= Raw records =
╔══

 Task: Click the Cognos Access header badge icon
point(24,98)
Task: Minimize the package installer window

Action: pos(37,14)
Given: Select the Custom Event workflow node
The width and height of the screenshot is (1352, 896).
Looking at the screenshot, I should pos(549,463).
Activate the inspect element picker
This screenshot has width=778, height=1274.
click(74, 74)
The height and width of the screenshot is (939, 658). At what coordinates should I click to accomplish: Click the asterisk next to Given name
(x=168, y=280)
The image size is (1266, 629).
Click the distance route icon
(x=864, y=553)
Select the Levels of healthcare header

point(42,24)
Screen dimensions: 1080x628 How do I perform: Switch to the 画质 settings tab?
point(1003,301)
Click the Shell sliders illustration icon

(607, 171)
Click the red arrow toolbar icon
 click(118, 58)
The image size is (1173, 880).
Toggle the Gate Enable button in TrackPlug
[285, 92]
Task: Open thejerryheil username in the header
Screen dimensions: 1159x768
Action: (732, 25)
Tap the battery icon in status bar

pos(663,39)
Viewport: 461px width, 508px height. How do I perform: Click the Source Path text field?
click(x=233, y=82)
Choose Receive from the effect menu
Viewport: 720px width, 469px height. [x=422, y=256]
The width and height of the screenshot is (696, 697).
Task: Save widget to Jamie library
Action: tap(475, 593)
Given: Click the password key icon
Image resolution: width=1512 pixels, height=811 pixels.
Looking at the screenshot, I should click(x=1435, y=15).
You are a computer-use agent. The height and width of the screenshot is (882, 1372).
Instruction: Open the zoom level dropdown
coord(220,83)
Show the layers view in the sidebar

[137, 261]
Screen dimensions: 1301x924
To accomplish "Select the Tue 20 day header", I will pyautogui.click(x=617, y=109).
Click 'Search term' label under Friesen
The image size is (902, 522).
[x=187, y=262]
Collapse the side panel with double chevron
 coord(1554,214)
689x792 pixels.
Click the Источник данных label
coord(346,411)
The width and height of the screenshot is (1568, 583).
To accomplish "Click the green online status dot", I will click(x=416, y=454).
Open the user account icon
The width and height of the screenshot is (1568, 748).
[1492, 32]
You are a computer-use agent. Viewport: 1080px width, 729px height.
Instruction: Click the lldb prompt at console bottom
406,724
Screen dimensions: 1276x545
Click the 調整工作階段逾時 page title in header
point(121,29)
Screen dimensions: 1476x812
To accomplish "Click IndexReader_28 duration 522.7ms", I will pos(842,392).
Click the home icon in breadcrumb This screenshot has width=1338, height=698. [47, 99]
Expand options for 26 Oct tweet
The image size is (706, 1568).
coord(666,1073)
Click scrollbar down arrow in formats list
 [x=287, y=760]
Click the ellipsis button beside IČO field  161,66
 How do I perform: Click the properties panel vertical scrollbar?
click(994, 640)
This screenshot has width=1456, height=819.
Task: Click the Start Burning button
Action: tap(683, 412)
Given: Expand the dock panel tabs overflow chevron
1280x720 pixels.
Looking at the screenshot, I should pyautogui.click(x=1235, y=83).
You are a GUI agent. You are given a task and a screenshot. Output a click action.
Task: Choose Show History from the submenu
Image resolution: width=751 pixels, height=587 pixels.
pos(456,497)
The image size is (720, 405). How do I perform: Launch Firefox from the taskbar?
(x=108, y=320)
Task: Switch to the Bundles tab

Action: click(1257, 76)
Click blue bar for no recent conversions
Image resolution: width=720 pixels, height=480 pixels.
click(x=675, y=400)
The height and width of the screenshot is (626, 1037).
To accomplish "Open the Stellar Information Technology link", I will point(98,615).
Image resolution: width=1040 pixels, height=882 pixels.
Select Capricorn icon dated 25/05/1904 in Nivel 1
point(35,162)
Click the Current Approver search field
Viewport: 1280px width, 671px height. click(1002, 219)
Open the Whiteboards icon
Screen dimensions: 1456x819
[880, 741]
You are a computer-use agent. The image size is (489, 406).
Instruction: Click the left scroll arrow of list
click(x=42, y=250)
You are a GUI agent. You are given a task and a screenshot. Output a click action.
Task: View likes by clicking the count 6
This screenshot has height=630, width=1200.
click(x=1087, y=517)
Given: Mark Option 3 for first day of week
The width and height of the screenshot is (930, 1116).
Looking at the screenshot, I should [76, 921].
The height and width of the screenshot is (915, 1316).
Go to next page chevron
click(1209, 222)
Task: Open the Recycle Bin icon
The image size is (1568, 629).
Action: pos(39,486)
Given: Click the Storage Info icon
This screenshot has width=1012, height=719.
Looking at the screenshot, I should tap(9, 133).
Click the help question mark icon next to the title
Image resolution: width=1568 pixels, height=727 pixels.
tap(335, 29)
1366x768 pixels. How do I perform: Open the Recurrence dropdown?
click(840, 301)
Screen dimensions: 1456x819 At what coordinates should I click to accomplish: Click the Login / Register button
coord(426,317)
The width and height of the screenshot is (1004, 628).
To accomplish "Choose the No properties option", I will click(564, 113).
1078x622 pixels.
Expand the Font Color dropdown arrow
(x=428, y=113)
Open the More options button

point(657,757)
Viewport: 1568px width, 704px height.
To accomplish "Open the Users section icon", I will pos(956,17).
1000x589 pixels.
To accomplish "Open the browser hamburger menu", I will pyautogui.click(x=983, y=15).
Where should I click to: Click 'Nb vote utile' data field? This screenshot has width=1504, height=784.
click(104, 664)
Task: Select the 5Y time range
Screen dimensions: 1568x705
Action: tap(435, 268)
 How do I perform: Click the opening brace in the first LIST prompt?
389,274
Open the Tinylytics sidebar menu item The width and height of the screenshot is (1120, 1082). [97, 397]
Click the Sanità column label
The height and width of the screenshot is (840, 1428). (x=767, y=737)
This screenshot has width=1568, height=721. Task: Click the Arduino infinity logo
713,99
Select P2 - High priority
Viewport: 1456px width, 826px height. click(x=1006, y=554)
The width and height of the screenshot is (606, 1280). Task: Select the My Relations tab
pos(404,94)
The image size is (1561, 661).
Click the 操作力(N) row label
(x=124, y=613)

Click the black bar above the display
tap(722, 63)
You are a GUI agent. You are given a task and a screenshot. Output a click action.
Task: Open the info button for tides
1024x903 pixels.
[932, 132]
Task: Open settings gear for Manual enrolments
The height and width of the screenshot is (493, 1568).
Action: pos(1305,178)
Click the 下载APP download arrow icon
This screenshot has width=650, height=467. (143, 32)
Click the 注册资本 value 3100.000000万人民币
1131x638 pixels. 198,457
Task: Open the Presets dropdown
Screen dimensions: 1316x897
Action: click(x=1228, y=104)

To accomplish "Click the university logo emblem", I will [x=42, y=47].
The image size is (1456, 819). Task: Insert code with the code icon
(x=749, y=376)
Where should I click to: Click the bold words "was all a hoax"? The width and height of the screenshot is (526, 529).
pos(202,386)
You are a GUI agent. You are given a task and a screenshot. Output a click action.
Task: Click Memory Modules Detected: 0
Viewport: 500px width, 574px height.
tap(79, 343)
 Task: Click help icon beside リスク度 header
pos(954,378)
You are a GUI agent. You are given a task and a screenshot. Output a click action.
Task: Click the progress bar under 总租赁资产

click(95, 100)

╚══

Starting at the line that contains "Where should I click to: Click the" and continuing through the last of the entries, write those lines out again with "GUI agent" replaced by "desktop agent" and nothing else changed.

Where should I click to: Click the bold words "was all a hoax"? The width and height of the screenshot is (526, 529).
pos(202,386)
You are a desktop agent. You are given a task and a screenshot. Output a click action.
Task: Click Memory Modules Detected: 0
Viewport: 500px width, 574px height.
tap(79, 343)
 Task: Click help icon beside リスク度 header
pos(954,378)
You are a desktop agent. You are given a task and a screenshot. Output a click action.
Task: Click the progress bar under 总租赁资产

click(95, 100)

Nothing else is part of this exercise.